Anyhow a car soon stopped, for it could be plainly seen that I was in serious trouble.
Out stepped a yank who had been heading back to his holiday home by the coast.
He was well-clued into the misfortunes of rural life and had sensed trouble.
I told him that my wheelbarrow had taken a mad turn to the left, which he seemed to understand, for he looked at my old wheelbarrow the way a professional might.
Then he announced that he was a top engineer who had worked with NASA for many years.
And that he had seen countless rockets do the very same thing on numerous occasions.
"Let me at it," says he, as he rolled up his sleeves and spat on his hands.

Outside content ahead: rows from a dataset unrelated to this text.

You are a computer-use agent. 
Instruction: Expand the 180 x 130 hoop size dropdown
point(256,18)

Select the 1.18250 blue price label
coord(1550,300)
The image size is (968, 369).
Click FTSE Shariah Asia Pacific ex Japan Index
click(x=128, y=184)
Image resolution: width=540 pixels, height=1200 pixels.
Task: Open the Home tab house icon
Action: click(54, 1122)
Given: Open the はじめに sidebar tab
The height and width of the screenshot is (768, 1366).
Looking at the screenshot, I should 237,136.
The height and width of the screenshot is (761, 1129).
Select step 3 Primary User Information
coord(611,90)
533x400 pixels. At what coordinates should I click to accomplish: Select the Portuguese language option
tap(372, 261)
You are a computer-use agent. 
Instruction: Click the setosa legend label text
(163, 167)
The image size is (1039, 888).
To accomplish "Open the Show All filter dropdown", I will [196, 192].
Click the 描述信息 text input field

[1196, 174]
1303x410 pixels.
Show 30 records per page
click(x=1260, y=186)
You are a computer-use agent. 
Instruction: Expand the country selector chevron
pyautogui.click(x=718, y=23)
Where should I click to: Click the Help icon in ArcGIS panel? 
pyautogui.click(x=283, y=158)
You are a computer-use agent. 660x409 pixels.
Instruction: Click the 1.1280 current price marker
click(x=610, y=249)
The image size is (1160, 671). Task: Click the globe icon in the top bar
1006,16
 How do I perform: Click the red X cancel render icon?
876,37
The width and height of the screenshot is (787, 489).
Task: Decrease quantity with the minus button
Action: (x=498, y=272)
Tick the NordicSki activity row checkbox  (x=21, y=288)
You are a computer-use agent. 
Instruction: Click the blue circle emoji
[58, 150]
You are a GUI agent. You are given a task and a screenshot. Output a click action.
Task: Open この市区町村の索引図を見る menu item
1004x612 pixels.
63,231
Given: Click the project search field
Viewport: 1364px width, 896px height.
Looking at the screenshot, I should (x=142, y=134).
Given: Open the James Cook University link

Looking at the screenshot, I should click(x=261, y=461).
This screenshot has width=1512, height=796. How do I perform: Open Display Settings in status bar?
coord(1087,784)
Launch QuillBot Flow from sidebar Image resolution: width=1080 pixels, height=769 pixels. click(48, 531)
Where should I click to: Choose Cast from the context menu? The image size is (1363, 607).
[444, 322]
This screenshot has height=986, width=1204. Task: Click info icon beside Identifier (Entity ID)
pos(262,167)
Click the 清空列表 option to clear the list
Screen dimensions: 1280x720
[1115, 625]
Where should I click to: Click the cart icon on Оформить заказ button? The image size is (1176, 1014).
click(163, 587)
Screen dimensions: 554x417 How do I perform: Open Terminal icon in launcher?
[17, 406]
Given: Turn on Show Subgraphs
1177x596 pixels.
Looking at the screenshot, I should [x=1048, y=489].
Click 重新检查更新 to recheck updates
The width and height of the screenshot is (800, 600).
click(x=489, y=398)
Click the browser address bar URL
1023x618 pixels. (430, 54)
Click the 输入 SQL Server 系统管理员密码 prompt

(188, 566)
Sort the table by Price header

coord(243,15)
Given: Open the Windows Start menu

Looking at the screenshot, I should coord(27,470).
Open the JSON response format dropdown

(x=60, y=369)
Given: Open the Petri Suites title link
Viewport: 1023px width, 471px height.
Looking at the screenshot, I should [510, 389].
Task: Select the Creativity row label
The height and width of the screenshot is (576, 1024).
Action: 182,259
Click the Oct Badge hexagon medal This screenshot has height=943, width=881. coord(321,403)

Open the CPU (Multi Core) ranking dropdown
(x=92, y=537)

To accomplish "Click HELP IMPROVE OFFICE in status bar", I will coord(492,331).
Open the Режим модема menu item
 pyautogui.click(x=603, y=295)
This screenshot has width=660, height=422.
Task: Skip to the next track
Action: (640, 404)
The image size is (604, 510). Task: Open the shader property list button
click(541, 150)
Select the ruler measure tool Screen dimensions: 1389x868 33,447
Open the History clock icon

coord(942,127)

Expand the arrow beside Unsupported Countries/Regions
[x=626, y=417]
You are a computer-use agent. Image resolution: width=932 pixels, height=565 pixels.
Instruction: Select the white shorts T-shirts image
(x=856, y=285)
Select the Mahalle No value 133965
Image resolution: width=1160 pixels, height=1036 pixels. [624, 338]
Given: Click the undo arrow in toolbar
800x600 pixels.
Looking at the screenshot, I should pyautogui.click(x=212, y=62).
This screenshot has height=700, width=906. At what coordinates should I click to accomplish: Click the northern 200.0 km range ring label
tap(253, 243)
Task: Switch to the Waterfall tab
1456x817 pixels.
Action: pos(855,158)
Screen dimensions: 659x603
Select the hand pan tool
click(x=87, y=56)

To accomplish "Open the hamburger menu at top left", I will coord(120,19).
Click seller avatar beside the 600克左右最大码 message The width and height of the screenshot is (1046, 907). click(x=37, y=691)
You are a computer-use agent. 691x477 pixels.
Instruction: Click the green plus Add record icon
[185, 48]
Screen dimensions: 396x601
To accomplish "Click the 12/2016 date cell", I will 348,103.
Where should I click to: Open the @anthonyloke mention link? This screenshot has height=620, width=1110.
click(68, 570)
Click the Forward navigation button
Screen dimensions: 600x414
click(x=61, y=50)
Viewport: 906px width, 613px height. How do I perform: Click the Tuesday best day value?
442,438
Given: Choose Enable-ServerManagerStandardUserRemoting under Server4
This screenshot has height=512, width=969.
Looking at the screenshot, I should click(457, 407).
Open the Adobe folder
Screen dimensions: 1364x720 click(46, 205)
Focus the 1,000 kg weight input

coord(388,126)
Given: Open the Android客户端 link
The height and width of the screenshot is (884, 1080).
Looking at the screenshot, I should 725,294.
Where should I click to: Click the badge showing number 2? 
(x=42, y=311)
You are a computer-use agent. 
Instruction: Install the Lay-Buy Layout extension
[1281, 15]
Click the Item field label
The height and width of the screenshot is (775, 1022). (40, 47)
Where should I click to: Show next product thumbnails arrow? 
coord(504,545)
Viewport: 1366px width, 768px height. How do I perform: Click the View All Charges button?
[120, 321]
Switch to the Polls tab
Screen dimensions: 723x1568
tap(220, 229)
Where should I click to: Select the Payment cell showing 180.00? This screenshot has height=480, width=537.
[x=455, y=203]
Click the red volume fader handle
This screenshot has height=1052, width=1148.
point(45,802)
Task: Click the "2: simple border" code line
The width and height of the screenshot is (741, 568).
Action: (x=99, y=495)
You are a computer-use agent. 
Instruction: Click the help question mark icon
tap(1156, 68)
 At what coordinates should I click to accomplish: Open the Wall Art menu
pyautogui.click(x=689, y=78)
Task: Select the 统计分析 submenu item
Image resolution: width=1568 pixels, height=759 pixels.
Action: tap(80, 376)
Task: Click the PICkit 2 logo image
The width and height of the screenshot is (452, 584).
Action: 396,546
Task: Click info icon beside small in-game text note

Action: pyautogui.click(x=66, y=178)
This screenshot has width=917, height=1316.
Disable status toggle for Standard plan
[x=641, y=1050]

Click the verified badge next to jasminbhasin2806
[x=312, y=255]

Soon he was under the barrow adjusting this thing and that.
"Well, I never," says he, and he clearly after seeing something that intrigued him greatly.
"Will I empty her first?" I roared "No," says he. "I need to examine her fully laden."
He was an expert, all right, and had a big bag of tools to prove it.
From under the barrow I then heard him mutter something about 'wheel alignment' and 'propulsion capacity.'
It was all far too technical for an uneducated man like me, all I do know was that when he had finally finished, the wheelbarrow was no better than it had been before.
Well, if a NASA engineer couldn't fix my wheelbarrow, nobody could.
So I emptied my load onto a nearby ditch and swung for home on what would prove to be my old barrow's final voyage.
Like the space shuttle before her, she was headed for the scrap heap.
I wished the NASA engineer well. "Enjoy your holiday back there by the coast in between all them movie stars."
"Oh, I will," says he, "and you enjoy your new wheelbarrow." He had grown very fond of the humble wheelbarrow you see, and that was no surprise.
For while the wheelbarrow will never take a man to the moon, it can certainly move the earth, when in the right hands.